[Aim of the task] Reproduce exactly the lines below, from the first through the one containing "Given: Open the tb_core.0 topic link", and nothing more.

[Saved entries]
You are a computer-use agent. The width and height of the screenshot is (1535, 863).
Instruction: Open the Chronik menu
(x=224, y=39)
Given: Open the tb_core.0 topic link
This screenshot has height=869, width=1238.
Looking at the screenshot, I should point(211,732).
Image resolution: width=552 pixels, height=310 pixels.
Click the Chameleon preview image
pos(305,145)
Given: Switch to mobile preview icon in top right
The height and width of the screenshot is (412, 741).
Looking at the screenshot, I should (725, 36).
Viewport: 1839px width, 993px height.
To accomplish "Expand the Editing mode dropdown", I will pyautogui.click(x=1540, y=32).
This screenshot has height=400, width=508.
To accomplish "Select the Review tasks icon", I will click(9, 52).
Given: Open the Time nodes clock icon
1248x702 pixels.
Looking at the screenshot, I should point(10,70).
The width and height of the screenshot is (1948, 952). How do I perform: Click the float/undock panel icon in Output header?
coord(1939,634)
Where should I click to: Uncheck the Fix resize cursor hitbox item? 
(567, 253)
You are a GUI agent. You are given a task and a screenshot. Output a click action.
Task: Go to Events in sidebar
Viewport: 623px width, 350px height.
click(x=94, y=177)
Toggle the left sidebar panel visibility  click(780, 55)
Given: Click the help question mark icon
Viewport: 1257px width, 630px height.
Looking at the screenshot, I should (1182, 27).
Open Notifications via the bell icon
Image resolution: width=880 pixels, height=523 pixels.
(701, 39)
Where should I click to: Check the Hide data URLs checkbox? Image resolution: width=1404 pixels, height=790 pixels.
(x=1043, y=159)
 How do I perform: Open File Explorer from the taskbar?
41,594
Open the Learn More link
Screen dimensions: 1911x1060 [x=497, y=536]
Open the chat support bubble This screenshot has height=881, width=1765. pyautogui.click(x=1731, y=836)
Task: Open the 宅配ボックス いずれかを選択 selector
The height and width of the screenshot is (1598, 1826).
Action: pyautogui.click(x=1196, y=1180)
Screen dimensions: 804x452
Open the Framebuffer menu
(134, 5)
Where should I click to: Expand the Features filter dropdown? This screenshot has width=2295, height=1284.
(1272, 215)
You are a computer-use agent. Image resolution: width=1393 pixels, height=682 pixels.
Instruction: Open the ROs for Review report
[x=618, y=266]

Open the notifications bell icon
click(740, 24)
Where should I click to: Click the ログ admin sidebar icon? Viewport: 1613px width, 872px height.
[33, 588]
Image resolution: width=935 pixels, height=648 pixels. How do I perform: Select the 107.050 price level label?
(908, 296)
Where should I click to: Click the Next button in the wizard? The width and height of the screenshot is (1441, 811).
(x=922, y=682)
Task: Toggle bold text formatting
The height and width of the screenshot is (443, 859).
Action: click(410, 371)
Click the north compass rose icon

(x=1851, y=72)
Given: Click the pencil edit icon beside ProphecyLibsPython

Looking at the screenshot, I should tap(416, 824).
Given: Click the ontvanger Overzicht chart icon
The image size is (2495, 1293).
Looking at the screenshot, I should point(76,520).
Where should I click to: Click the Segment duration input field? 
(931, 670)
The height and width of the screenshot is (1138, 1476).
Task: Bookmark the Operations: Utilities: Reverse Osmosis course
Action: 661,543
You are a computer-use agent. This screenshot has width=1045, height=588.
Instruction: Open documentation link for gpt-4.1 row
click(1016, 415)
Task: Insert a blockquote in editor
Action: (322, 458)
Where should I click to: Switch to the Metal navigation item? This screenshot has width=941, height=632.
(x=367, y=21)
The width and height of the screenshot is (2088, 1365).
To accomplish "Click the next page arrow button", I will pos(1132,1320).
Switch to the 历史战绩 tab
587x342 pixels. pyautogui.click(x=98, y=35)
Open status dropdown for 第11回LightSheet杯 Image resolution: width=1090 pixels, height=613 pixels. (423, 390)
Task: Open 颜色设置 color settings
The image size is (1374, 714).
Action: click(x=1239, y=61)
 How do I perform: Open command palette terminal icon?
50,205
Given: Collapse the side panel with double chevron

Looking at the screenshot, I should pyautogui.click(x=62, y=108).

[Written answer]
You are a computer-use agent. The width and height of the screenshot is (1535, 863).
Instruction: Open the Chronik menu
(x=224, y=39)
Given: Open the tb_core.0 topic link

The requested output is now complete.